Ci racconta altri momenti con i suoi compagni?
«Ricordo quando eravamo in trincea. Un compagno stava dormendo dietro una collinetta e un altro, seduto vicino a lui, parlava con me. A un certo punto i russi hanno lanciato una granata. Uno si è buttato nella trincea, mentre quello che dormiva l’ho preso e trascinato giù io. Non appena eravamo al riparo, è arrivato un altro colpo di granata. Sono ragazzi di vent’anni, e io, che ne ho quaranta, da quel giorno ho iniziato a vederli un po’ come dei figli, a proteggerli».
Ha più notizie di loro?
«Sì, sono al fronte e sono vivi».
Cosa la aiutava a superare i momenti più difficili?
«La preghiera. E le preghiere di altre persone per noi soldati».
Cosa provava per i soldati russi?
«Credo che abbiano subìto un lavaggio del cervello e che alcuni di loro, quando combattono, lo facciano sotto l’influsso di stupefacenti».
Come lo sa?
«Ci sono stati vari episodi. Finiscono a terra solo quando sono feriti molto gravemente, e quando vicino a loro cade una granata è come se non se ne interessassero. Dei segni di alterazione sono stati notati anche fra i prigionieri».
Cosa direbbe ai politici europei che devono decidere sull’invio di armi all’Ucraina?

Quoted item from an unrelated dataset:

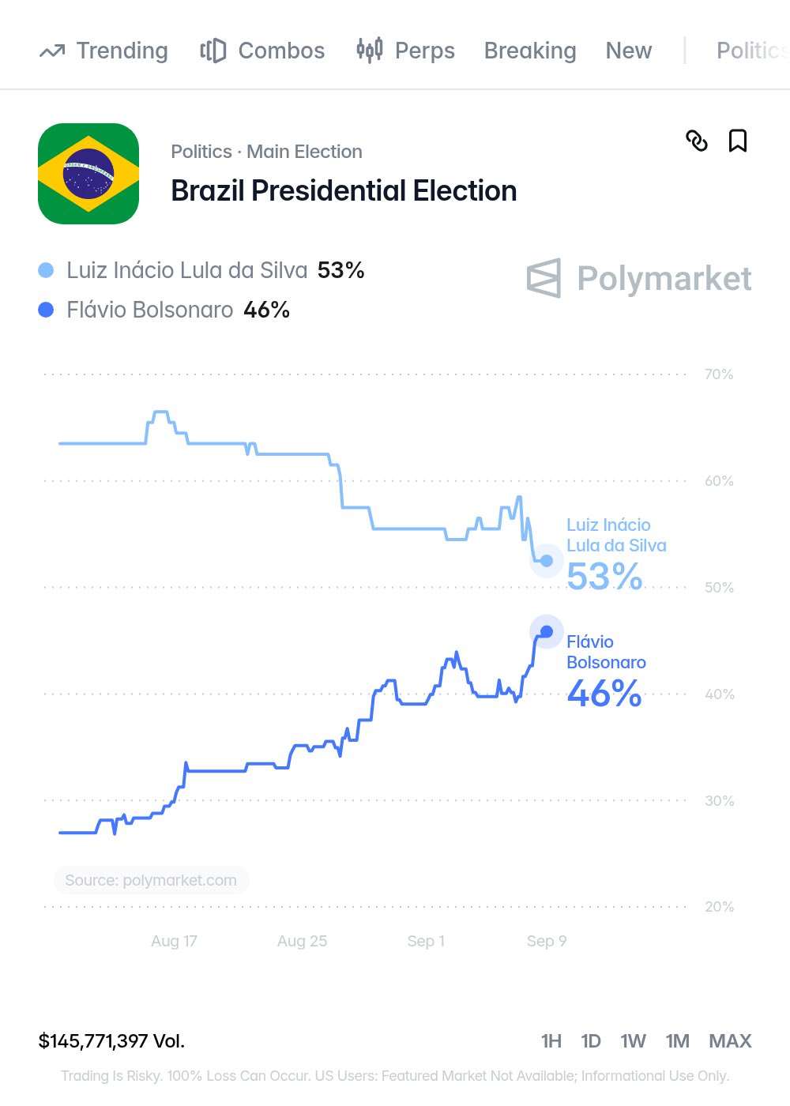Switch chart range to 1W
Image resolution: width=790 pixels, height=1106 pixels.
(x=634, y=1041)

«Che quelle inviate finora non bastano. Così non vinceremo. A volte riceviamo strumenti che non ci servono, mentre altri hanno tecnologie troppo avanzate, e le istruzioni non sono nella nostra lingua».
Lei perché combatte?
«Per il futuro del popolo ucraino».
Si sente cambiato dalla guerra?
«Prima di rimanere ferito, ero molto arrabbiato. Non riuscivo ad accettare il fatto che alcuni ucraini fossero indifferenti agli sforzi di noi soldati, o addirittura rimpiangessero i tempi dell’Unione Sovietica. E poi ero furioso per gli ordini dei generali. Avevo così tanta negatività dentro… che penso sia stata una sorta di ‘magnete’ per il colpo che ho ricevuto. Da quell’episodio ho cambiato il mio modo di pensare. Oggi sono meno insofferente di fronte agli errori delle persone. Gesù diceva ‘chi è senza peccato, scagli la prima pietra’».